**WORK TO COMPLETE**. Reproduce the passage of the desulfurization text word for word, everything from "19. The apparatus" down to "of the demister.".

**TEXT**.
12. The method according to embodiment 6, characterized in that when the water content of the flue gas exceeds 15%, the water content is reduced to 8-13% by blending gas with water vapor volume content ≤5%, and the oxygen content is controlled to be ≤12%; the gas with water vapor volume content ≤5% includes at least one of air/nitrogen/polluted nitrogen/carbon dioxide gas.

13. An apparatus for controlling aerosol production in ammonia-based desulfurization to implement the method according to any one of embodiments 1-12, characterized by comprising a gas purification and removal system, an oxidation system, and an auxiliary system.

14. The apparatus according to embodiment 13, characterized in that the auxiliary system comprises an ammonium sulfate post-treatment system, an ammonia supply system and a process water system.

15. The apparatus according to embodiment 13, characterized in that the absorption tower of the gas purification and removal system is controlled by zones and comprises a pre-wash zone, an absorption zone and a fine particle control zone, wherein the pre-wash zone, the absorption zone and the fine particle control zone are each provided with one or more spraying layer, and a device/component that allows only gas to pass through is provided between the absorption zone and the pre-wash zone.

16. The apparatus according to embodiment 15, characterized in that a device/component that allows only gas to pass through is provided between the absorption zone and the fine particle control zone as required.

17. The apparatus according to embodiment 15, characterized in that a device/component that allows only gas to pass through is provided within the absorption zone as required.

18. The apparatus according to embodiment 15, characterized in that a device/component that allows only gas to pass through is provided within the fine particle control zone as required.

19. The apparatus according to embodiment 15, characterized in that the fine particle control zone is provided with one or more layers of demisters, and layers in the pre-wash zone and the absorption zone are each provided with one or more layers of demisters as required; baffle, ridge, filler and screen mesh or a combination thereof are chosen as the forms of the demister.

20. The apparatus according to embodiment 15, characterized in that the liquid-gas ratio of each layer in the absorption zone is not less than 0.4 L/Nm3, and the average spray coverage rate is not less than 200%; the liquid-gas ratio of each layer in the fine particle control zone is not less than 0.42 L/Nm3, and the average spray coverage rate is not less than 150%.

21. The apparatus according to embodiment 20, characterized in that the total area of regions with spray coverage rate of less than 200% in each layer of the absorption zone and the fine particle control zone is not more than 10%, preferably not more than 5%, of the cross-sectional area of the absorption tower.

**PROVIDED RECORDS**.
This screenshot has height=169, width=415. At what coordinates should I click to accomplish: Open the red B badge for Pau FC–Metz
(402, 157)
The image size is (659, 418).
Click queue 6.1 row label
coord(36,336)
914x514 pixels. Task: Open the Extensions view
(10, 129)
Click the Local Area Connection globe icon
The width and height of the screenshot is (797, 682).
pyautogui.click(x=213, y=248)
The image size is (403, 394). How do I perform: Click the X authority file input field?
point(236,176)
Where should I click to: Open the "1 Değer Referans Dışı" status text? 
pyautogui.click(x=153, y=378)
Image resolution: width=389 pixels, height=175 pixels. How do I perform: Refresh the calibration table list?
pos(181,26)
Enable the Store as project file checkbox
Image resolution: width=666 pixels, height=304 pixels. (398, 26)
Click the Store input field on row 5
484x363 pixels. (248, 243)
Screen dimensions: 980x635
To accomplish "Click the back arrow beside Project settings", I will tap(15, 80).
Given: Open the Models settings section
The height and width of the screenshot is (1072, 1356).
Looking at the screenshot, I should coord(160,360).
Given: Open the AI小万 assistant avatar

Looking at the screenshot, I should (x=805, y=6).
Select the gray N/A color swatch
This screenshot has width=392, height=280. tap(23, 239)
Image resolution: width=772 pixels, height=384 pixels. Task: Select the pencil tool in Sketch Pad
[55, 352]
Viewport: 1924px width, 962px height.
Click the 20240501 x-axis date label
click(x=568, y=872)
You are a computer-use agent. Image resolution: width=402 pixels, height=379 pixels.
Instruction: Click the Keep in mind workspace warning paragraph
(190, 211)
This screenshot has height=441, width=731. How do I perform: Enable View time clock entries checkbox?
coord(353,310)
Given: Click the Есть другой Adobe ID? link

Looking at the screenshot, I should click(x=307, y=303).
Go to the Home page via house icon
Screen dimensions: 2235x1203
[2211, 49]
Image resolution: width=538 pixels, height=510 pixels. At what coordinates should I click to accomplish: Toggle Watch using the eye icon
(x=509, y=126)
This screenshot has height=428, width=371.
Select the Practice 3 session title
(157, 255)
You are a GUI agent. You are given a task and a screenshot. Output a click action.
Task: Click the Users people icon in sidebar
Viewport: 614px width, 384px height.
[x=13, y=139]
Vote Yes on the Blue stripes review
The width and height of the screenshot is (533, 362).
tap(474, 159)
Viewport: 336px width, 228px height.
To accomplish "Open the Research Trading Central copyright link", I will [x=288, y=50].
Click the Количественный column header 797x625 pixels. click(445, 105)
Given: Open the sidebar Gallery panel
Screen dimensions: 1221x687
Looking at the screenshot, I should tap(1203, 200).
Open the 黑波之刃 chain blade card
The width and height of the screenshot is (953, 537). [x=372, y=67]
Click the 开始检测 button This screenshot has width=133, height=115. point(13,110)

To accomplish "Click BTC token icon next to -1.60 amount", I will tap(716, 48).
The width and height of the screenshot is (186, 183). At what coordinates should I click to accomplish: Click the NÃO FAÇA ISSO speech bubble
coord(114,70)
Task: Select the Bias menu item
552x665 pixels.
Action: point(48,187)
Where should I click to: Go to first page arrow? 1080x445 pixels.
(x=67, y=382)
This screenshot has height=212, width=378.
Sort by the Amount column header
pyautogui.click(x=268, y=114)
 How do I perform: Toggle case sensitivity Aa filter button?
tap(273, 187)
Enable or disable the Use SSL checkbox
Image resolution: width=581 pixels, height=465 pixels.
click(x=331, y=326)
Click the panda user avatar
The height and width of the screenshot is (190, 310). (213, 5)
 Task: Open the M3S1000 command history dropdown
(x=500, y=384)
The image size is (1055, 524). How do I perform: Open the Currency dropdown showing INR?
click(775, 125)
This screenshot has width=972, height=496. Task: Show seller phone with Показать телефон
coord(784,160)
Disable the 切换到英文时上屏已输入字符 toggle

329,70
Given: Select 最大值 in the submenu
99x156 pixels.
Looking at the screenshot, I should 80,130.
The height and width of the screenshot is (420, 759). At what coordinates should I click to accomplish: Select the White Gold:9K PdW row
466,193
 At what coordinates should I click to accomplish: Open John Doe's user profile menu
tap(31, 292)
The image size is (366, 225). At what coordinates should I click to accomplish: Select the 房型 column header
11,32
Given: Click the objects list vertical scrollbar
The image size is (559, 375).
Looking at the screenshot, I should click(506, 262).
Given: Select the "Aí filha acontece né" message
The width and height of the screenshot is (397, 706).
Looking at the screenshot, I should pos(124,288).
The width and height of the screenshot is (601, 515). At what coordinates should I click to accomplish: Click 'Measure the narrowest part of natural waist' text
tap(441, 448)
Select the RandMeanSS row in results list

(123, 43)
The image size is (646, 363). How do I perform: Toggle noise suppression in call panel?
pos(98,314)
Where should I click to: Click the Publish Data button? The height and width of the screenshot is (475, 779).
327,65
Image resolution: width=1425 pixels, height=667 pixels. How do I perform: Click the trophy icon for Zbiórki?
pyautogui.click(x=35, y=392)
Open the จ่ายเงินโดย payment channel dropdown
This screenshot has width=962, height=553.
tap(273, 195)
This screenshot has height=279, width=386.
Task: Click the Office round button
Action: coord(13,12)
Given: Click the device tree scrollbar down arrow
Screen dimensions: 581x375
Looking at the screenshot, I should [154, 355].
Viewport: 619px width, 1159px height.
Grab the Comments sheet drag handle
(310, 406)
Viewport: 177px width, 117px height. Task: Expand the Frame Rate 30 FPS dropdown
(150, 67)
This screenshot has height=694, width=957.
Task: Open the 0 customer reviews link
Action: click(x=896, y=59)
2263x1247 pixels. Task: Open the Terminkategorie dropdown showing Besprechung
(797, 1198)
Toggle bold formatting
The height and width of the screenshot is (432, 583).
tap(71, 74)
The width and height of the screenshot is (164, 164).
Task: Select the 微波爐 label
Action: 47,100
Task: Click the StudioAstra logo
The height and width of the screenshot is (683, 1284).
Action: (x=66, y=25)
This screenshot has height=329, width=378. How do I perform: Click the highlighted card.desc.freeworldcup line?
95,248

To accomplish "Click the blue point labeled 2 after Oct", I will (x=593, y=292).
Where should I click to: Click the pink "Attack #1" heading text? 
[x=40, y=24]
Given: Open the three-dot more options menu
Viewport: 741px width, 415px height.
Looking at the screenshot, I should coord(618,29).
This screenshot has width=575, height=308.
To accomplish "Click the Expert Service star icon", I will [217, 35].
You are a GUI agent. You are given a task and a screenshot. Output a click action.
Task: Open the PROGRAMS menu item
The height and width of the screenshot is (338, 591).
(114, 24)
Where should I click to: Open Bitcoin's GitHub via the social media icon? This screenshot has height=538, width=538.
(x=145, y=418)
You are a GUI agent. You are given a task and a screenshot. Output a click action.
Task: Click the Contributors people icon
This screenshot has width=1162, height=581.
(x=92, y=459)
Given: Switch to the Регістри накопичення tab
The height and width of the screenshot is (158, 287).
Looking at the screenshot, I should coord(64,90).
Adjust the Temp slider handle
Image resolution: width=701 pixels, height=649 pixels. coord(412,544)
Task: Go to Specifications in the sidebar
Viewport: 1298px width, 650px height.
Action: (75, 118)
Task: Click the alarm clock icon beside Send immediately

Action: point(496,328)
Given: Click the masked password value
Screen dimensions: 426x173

**ANSWER TO THIS PROBLEM**.
19. The apparatus according to embodiment 15, characterized in that the fine particle control zone is provided with one or more layers of demisters, and layers in the pre-wash zone and the absorption zone are each provided with one or more layers of demisters as required; baffle, ridge, filler and screen mesh or a combination thereof are chosen as the forms of the demister.